I am reminded of Michael Grant's pithy summary of Stoic philosophy in his wonderful short history The World of Rome: "So pray not for blessings, but for the power to do without them." That's the true meaning of a robust life: Living well even when fortune does not favor us.


Kurt Cobb is an author, speaker, and columnist focusing on energy and the environment. He is a regular contributor to the Energy Voices section of The Christian Science Monitor and author of the peak-oil-themed novel Prelude. In addition, he has written columns for the Paris-based science news site Scitizen, and his work has been featured on Energy Bulletin (now Resilience.org), The Oil Drum, OilPrice.com, Econ Matters, Peak Oil Review, 321energy, Common Dreams, Le Monde Diplomatique and many other sites. He maintains a blog called Resource Insights and can be contacted at kurtcobb2001@yahoo.com.

5 comments:

michael said...

Thank Kurt...a great piece, from one of the most cogent voices in the din for quite some years now.

Michael

Dagny said...

I agree that following a formula will not guarantee success, however you define success.
But, there are things one can do that will greatly increase the odds of failure: get divorced, have children out of wedlock, gamble recklessly, get addicted to drugs or drink, ignore your health (physical and mental), have a poor work ethic, have a strong sense of entitlement, treat others poorly. There are more of course. And your grandmother warned you of the above, mine did.

fpteditors said...

Love your work. You may have meant "lucky" instead of "sharp-eyed."

sharp-eyed enough to make money on real estate

Jan Steinman said...

Are you too-narrowly defining "success" as "making money?"

I consider myself successful for living well on under $1,000 a month!

Success is not freedom from failure, but persevering through failure.

Bob Lapsley said...

First time viewer not yet finished with this article yet compelled to quibble. I applaud your aim, if in the end your bead is drawn on some morally defensible alternate organization of society.
But please consider “Many will fail, but the few that survive can be a benefit to society.”

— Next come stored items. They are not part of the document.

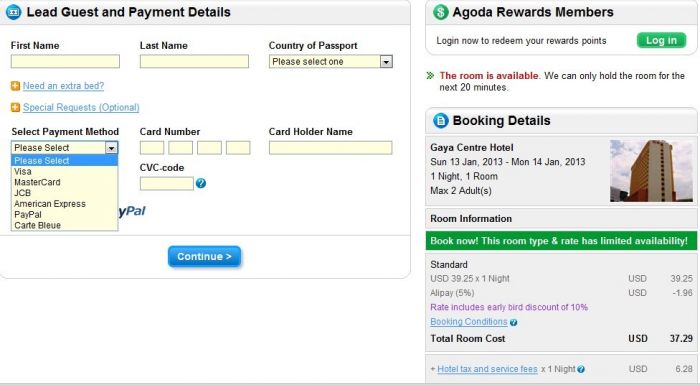The image size is (700, 385).
Task: Collapse the payment method dropdown arrow
Action: [111, 148]
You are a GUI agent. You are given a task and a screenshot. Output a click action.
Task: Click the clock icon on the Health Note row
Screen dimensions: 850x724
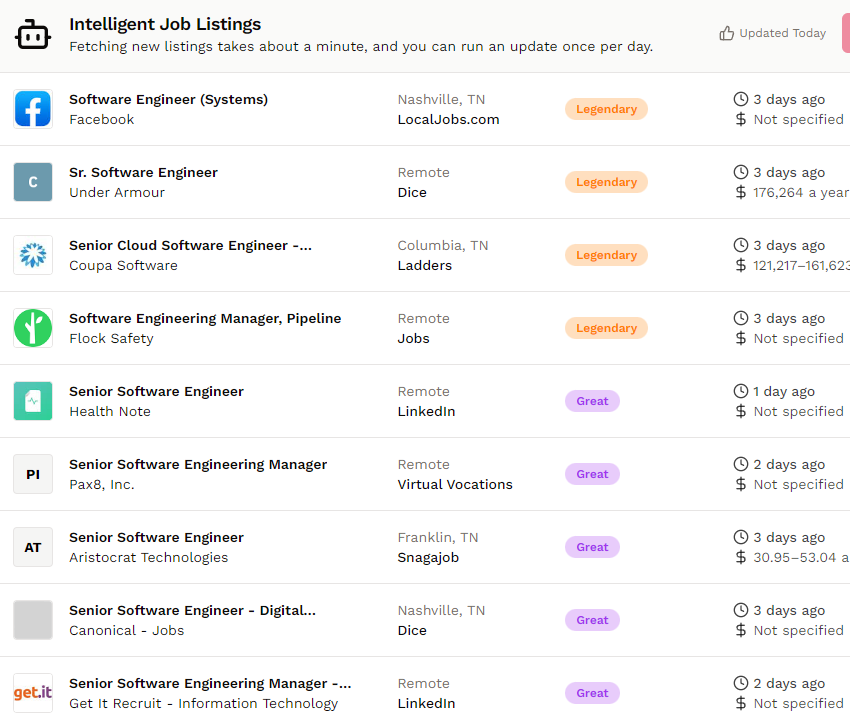coord(741,391)
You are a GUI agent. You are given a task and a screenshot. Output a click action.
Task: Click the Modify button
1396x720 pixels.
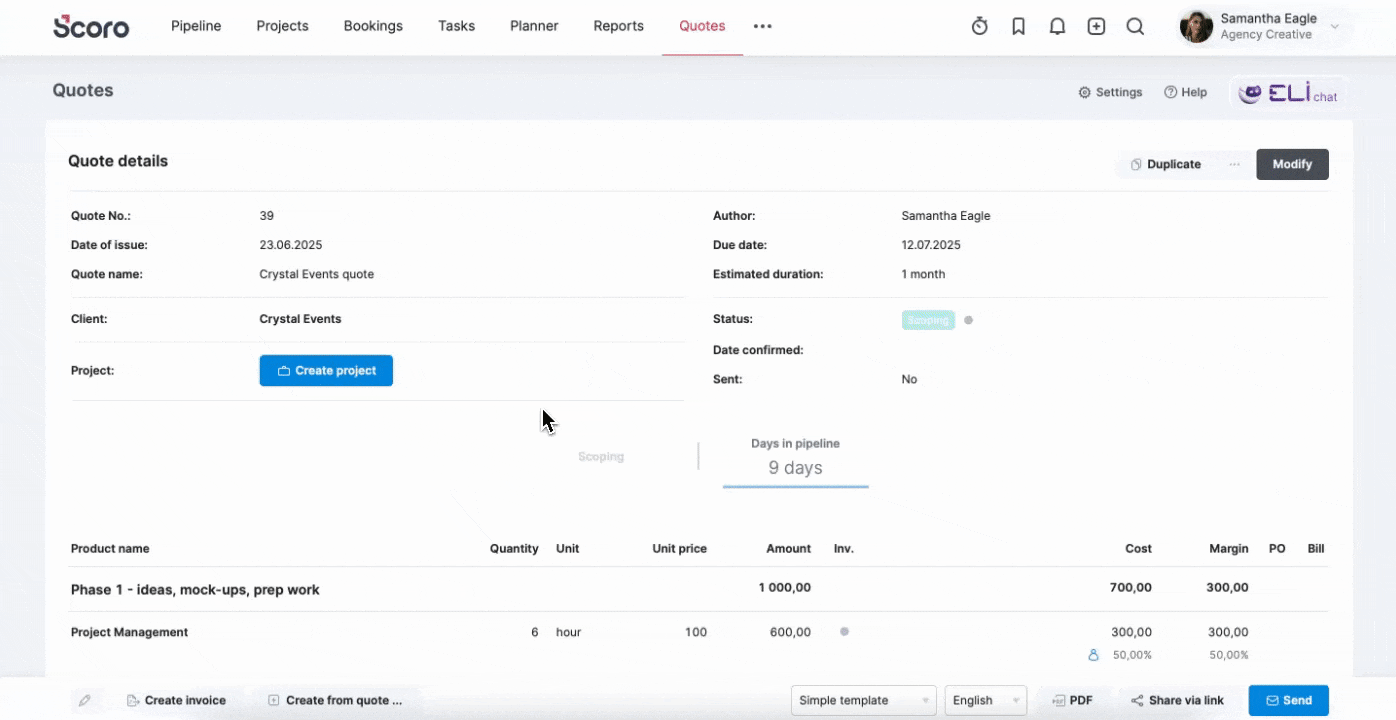click(x=1292, y=164)
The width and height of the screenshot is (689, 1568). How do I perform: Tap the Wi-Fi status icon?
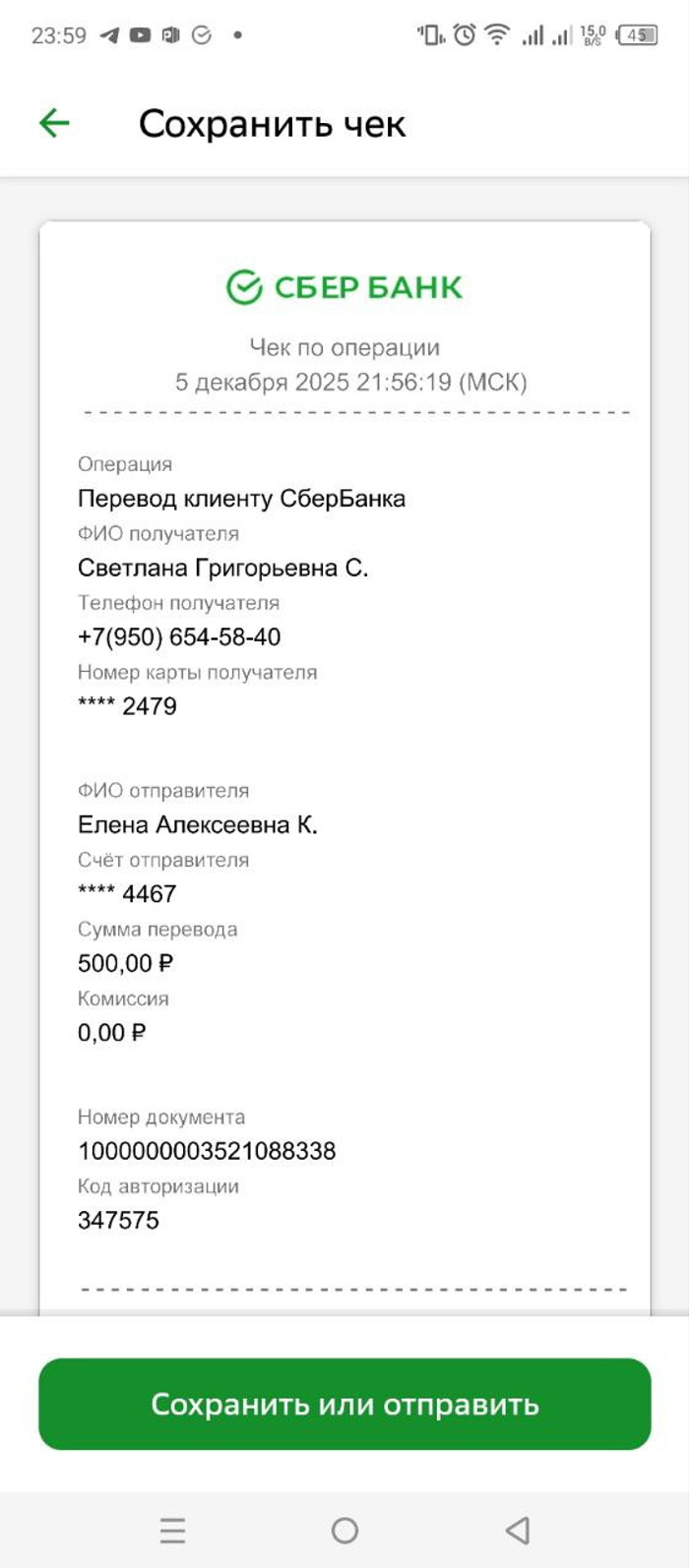tap(498, 35)
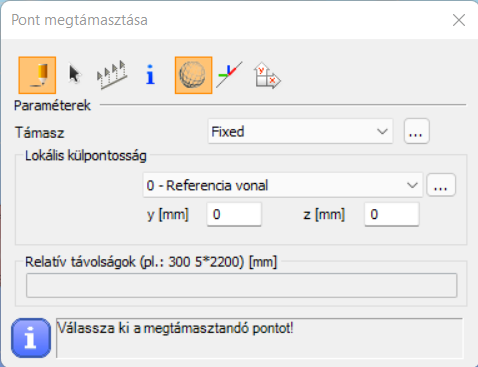The width and height of the screenshot is (478, 367).
Task: Focus the y [mm] eccentricity field
Action: pos(234,214)
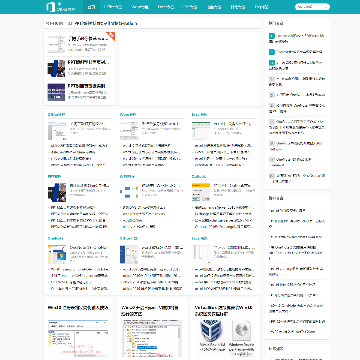Click the blue flowchart diagram thumbnail
This screenshot has width=360, height=360.
click(x=129, y=192)
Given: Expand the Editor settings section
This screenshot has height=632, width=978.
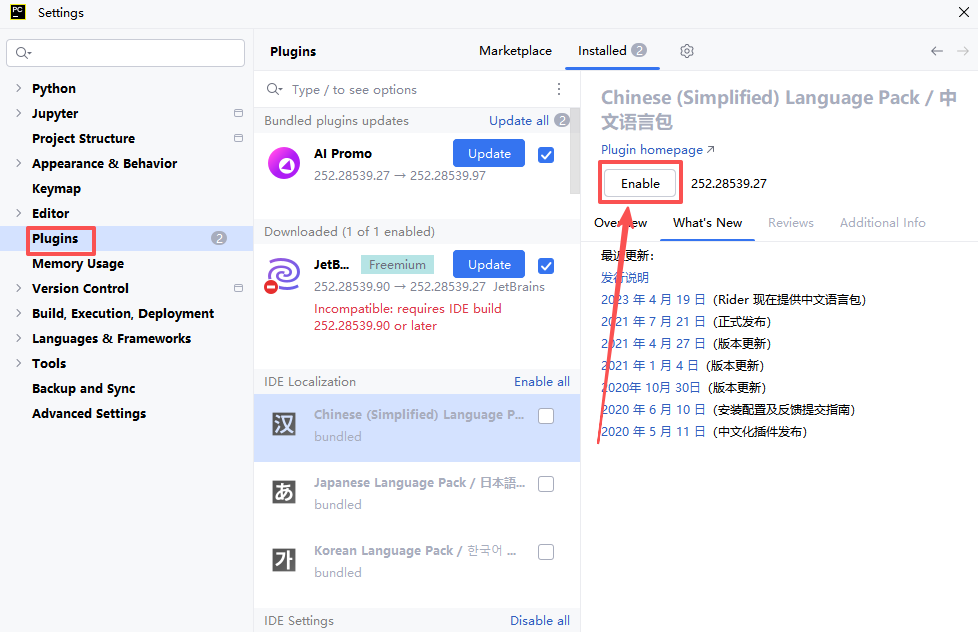Looking at the screenshot, I should pyautogui.click(x=18, y=213).
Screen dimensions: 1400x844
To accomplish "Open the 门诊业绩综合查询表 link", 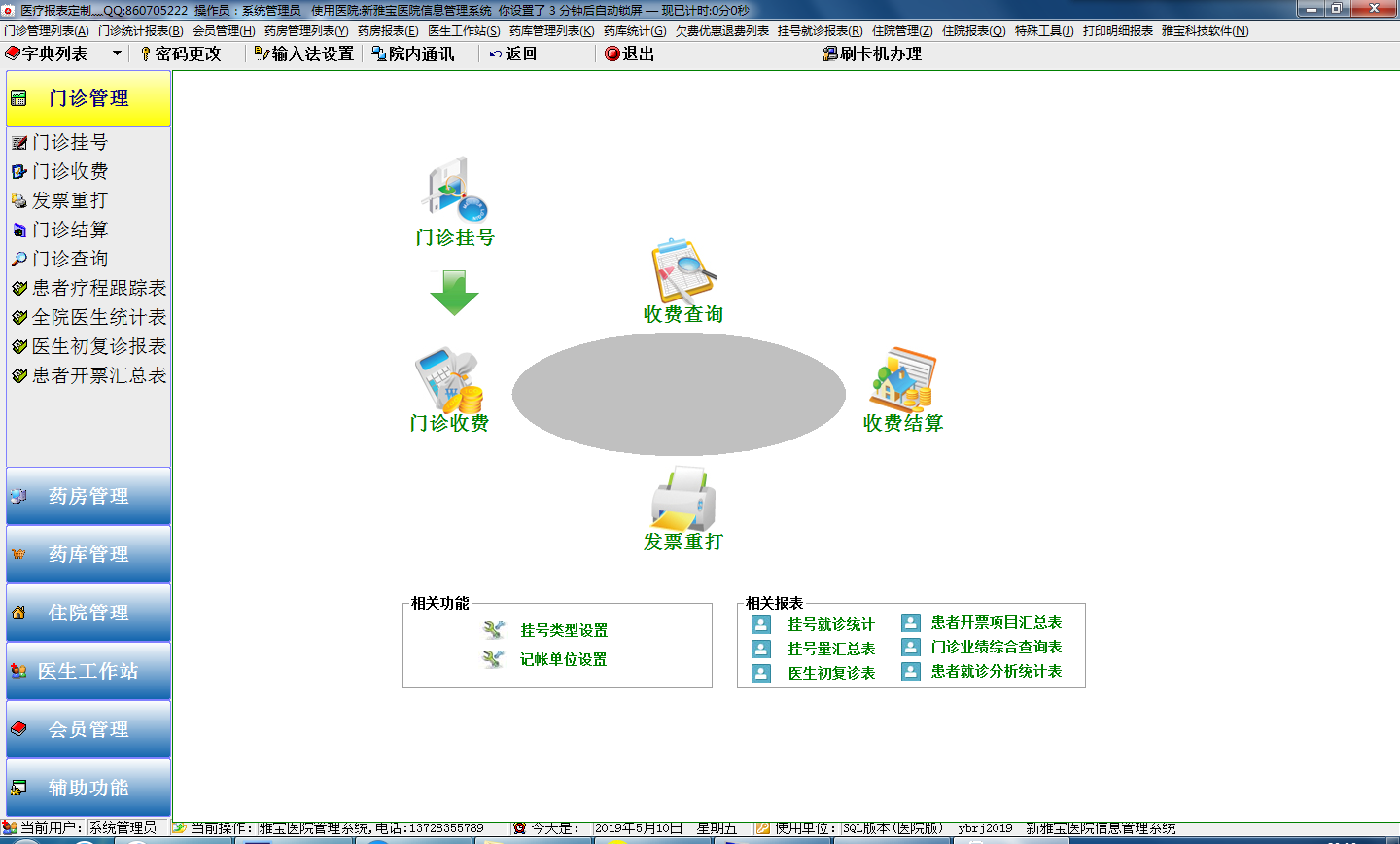I will 996,647.
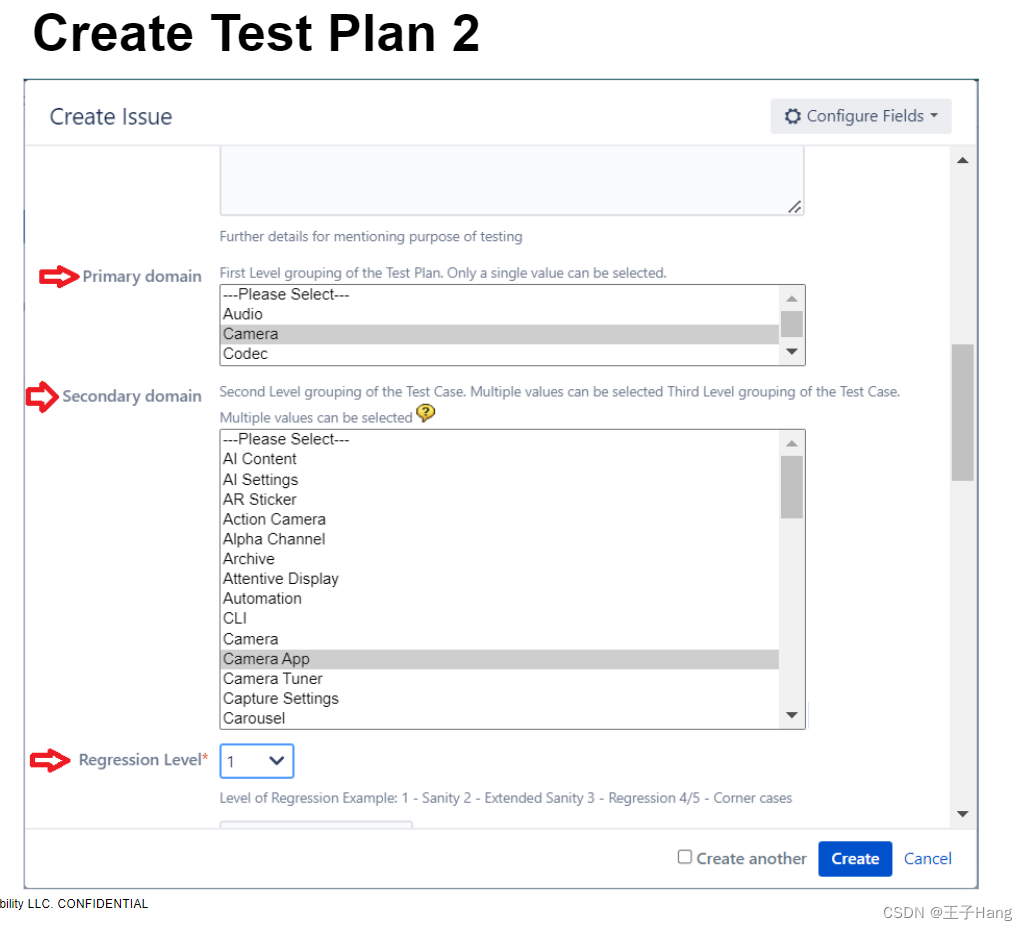Enable the Create another checkbox
This screenshot has height=931, width=1027.
[x=684, y=857]
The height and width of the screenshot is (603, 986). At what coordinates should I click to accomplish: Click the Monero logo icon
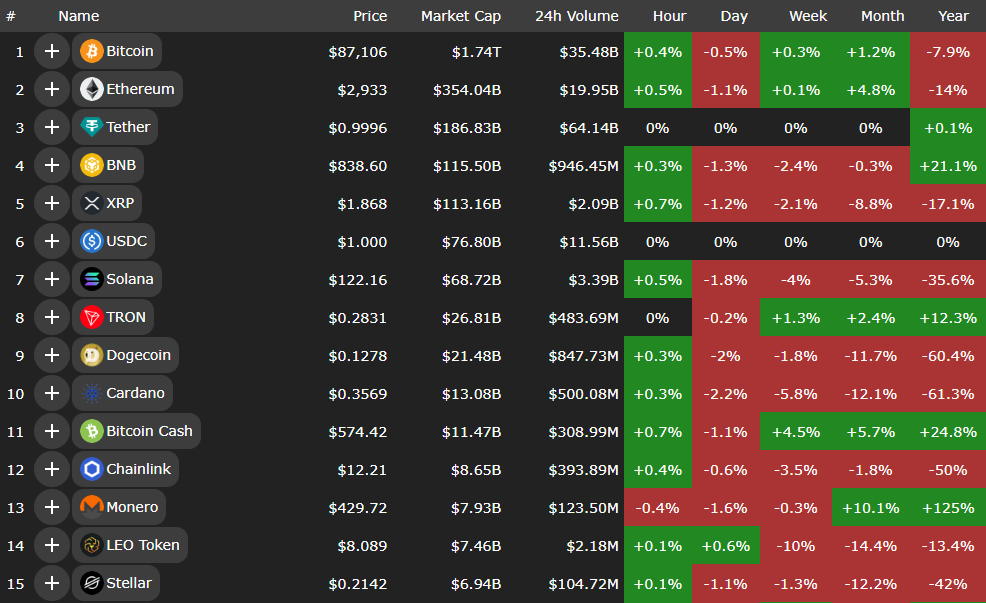[92, 507]
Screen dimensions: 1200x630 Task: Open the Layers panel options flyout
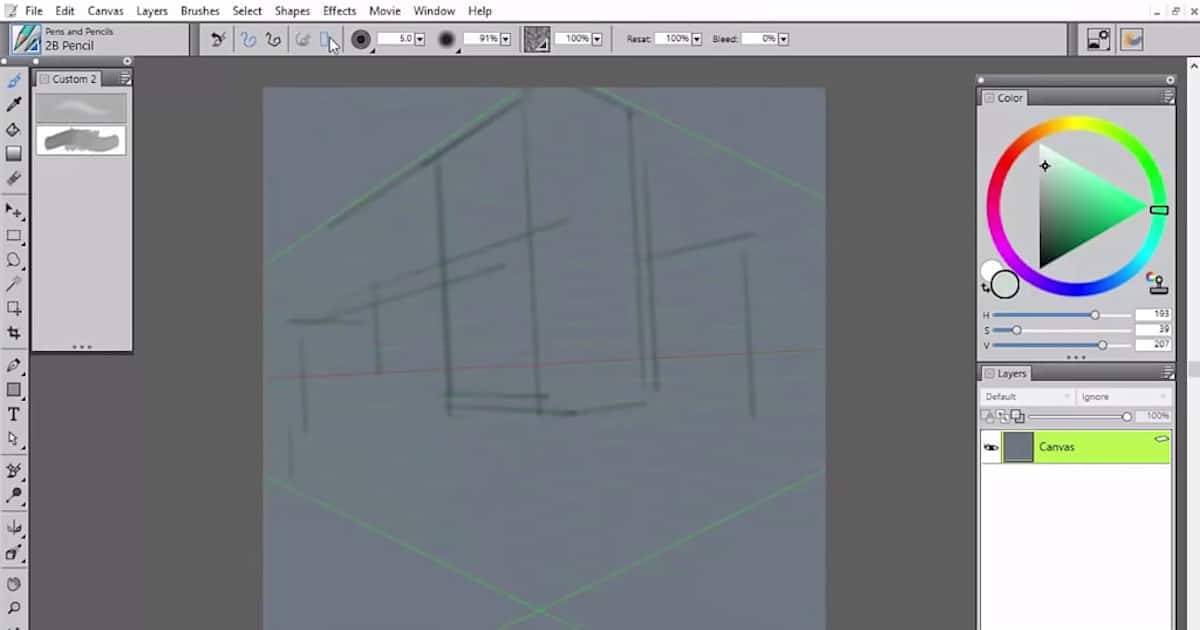tap(1168, 372)
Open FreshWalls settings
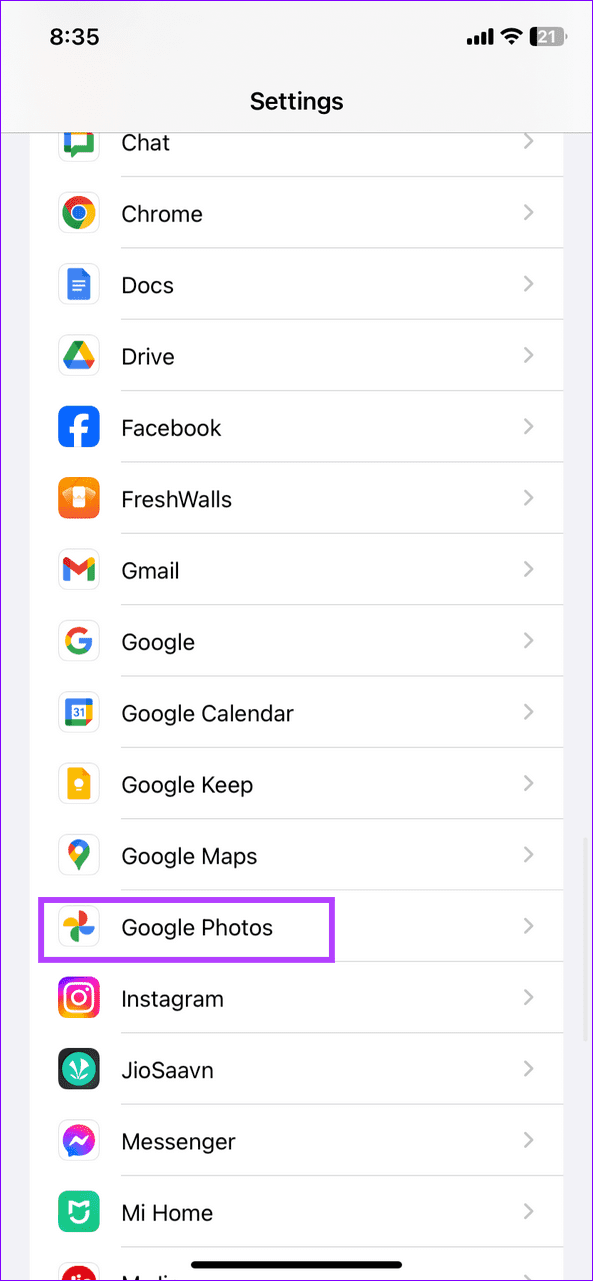593x1281 pixels. [296, 498]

The omission that those firms that succeed can also be a pernicious force to the detriment of society is screaming, shrieking disservice! The implication that good comes from more businesses as we have know them, living and dying, is conjecture and speculation predicated on now deposed cultural norms, the moral foundation of an anthropocentric materialism. Evolution is amoral. Those entrepreneurs in business are successful if the firm materially profits, regardless of consequences outside the intended profit. From my perspective it is clear historically more often than not such successes have had a pernicious effect to the detriment of society, but more importantly to the ecosphere, on which all our hope for a future hangs.